最近还在适应美帝的生后,并且因为还没有开始新的课题,所以晚上时间会比较充裕一些,一直在看R for data science这本书,前面一直没有记笔记,后面觉得还是需要养成记笔记的习惯。所以从今天开始,即使每天少看一些,也要记下来自己的读书笔记。今天就从字符串处理stringr包开始,也是第一部分。

需要先加载包

library(tidyverse)
library(stringr)

1 string lenght

如何查看一个字符串中字符的长度

str_length(c("a", "R for data science", NA))
[1]  1 18 NA

2 合并字符串

str_c("x", "y")
[1] "xy"
str_c("x", "y", "z")
[1] "xyz"

同样可以使用sep参数来控制合并时中间分隔符。

str_c("x", "y", sep = ",")
[1] "x,y"

和很多其他函数一样,NA值是一个问题,比如下面的例子,这时候可以使用str_replace_na()函数来处理:

x <- c("abc", NA)
str_c("|-", x, "-|")
[1] "|-abc-|" NA       
str_c("|-", str_replace_na(x), "-|")
[1] "|-abc-|" "|-NA-|" 

同样从上面的例子也可以看到,str_c是一个vector函数,他会将长度较短的对象循环,使其与长度最长的对象长度一样。

str_c("prefix-", c("a", "b", "c"), "-suffix")
[1] "prefix-a-suffix" "prefix-b-suffix" "prefix-c-suffix"

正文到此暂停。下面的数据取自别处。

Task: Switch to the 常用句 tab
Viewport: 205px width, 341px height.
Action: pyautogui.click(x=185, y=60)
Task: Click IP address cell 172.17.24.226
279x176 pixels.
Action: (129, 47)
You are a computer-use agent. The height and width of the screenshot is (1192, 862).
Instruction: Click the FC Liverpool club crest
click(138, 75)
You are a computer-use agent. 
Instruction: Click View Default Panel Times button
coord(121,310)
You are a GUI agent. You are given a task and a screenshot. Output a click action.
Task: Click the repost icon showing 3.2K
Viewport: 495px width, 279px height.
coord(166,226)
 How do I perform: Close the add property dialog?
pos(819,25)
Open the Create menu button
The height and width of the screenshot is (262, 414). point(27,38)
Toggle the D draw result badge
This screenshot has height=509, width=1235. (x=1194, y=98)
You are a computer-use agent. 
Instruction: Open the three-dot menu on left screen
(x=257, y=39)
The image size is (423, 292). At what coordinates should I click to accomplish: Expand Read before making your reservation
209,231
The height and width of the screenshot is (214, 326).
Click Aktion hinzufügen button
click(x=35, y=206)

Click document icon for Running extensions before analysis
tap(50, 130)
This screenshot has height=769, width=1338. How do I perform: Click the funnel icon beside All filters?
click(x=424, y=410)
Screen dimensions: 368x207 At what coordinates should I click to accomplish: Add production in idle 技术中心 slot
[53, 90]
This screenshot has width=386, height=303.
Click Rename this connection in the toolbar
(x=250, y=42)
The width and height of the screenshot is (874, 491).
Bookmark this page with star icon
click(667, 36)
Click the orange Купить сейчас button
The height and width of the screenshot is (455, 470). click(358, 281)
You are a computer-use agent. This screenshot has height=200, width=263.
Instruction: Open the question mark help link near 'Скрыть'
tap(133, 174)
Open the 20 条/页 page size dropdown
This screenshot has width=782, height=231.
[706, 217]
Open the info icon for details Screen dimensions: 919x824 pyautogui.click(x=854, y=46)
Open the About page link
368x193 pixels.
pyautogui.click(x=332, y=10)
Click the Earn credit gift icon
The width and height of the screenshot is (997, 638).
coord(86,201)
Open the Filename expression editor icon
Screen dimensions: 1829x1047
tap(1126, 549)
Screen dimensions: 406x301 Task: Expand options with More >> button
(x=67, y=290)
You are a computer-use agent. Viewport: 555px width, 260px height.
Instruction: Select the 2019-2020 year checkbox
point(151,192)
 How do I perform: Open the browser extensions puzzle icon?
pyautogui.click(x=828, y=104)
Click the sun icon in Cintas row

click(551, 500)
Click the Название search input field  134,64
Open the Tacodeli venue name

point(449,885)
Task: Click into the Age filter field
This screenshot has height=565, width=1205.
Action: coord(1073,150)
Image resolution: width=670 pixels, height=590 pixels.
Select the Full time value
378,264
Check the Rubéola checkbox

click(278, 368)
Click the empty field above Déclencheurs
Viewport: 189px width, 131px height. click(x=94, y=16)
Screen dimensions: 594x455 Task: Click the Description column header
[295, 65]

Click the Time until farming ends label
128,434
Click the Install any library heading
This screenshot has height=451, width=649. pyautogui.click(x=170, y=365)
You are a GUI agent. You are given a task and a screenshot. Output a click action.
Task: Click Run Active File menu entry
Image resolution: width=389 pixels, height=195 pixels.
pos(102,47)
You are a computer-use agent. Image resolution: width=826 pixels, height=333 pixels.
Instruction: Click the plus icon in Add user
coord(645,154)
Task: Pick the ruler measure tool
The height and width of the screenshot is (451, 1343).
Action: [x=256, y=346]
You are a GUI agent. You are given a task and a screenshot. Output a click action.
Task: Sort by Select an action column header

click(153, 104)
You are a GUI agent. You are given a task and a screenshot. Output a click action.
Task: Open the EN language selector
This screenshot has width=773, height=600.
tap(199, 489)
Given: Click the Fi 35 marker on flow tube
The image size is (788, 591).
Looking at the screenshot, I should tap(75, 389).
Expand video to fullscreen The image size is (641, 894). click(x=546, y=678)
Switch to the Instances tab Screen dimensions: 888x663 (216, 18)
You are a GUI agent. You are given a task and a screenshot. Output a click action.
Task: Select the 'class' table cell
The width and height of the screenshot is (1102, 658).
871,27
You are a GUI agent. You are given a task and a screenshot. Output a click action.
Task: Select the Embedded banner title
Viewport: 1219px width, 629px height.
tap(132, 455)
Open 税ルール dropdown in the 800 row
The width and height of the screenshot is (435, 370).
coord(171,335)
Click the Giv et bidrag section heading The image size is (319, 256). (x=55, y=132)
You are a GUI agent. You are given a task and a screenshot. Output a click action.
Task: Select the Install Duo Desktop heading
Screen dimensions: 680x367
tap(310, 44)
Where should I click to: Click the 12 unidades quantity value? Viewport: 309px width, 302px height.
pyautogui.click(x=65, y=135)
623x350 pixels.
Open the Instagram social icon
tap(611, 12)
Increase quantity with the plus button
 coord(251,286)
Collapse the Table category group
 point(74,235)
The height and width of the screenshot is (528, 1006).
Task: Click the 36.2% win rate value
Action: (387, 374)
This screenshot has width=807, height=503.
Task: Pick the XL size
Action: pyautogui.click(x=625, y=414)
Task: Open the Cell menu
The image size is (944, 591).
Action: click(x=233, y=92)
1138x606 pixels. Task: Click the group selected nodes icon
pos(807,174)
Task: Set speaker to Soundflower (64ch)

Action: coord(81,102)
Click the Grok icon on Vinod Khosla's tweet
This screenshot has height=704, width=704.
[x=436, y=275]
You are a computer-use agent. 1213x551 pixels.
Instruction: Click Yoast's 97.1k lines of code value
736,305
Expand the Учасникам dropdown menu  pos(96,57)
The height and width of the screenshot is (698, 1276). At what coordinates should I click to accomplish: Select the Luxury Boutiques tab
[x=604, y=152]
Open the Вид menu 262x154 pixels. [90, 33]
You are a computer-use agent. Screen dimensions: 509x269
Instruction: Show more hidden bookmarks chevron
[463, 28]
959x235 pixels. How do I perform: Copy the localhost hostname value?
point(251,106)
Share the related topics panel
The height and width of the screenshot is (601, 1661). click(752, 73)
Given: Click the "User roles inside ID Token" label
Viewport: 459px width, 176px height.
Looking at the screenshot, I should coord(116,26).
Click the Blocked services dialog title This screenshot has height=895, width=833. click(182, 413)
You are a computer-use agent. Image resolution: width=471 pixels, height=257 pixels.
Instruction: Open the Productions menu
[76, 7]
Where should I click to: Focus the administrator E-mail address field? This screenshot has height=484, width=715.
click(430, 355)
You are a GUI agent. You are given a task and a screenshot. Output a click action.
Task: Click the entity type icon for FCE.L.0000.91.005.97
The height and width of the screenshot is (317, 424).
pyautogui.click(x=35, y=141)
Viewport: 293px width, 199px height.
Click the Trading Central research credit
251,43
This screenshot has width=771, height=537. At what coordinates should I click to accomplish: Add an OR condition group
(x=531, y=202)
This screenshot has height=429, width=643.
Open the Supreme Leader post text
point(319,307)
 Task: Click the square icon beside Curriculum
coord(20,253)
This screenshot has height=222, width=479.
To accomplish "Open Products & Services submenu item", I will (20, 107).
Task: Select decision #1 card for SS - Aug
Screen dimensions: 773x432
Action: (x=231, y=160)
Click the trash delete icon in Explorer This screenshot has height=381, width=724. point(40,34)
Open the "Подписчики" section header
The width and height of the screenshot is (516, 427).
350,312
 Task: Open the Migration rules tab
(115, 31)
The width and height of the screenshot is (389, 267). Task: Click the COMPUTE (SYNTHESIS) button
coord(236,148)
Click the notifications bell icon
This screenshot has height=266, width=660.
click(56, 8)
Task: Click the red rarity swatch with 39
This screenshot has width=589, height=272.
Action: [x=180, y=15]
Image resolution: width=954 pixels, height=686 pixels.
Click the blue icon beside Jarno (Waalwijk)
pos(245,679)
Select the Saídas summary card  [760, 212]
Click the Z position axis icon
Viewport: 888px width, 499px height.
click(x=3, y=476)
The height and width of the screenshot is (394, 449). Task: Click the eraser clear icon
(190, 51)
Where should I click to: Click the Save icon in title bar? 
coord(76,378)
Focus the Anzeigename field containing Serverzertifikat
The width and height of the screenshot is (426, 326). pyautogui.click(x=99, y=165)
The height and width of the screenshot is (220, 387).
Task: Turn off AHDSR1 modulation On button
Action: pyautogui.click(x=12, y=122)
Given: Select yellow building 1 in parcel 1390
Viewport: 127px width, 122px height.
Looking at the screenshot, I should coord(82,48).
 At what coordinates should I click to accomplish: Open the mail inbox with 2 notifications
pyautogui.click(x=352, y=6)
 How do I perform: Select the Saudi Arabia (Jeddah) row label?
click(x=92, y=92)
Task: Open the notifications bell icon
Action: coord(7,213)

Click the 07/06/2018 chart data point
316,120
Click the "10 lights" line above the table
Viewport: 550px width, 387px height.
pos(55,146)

下面要简单介绍一下在str_c中非常有用的两个参数,sepcollapse。其中collapse非常形象,坍塌,也就是将一个向量中的多个对象合并为一个字符。可以看下面的例子:

str_c(c("x", "y", "z"), collapse = ", ")
[1] "x, y, z"
str_c(c("x", "y", "z"), sep = ", ")
[1] "x" "y" "z"

3 提取字字符

有时候我们需要一个字符串中的某部分,这时候可以使用str_sub()

x <- c("Apple", "Banana", "Pear")
str_sub(string = x, start = 1, end = 3)
[1] "App" "Ban" "Pea"

该函数一共有三个参数,start和end分别是指从哪开始和结束提取字符串。 还可以反过来提取字符串,也就是将参数设置为负数。

str_sub(x, -3, -1)
[1] "ple" "ana" "ear"

4 区域设置

对于某些规定,不同国家或者地区不太一样,比如排序,默认英语里面的排序是按照英语字母顺序,但是不同地方可能不一样,比如下面的例子:

x <- c("apple", "eggplant", "banana")
str_sort(x, locale = "en")  # English
[1] "apple"    "banana"   "eggplant"
str_sort(x, locale = "haw") # Hawaiian
[1] "apple"    "eggplant" "banana"  

感觉这个功能不会太常用。了解一下就好了。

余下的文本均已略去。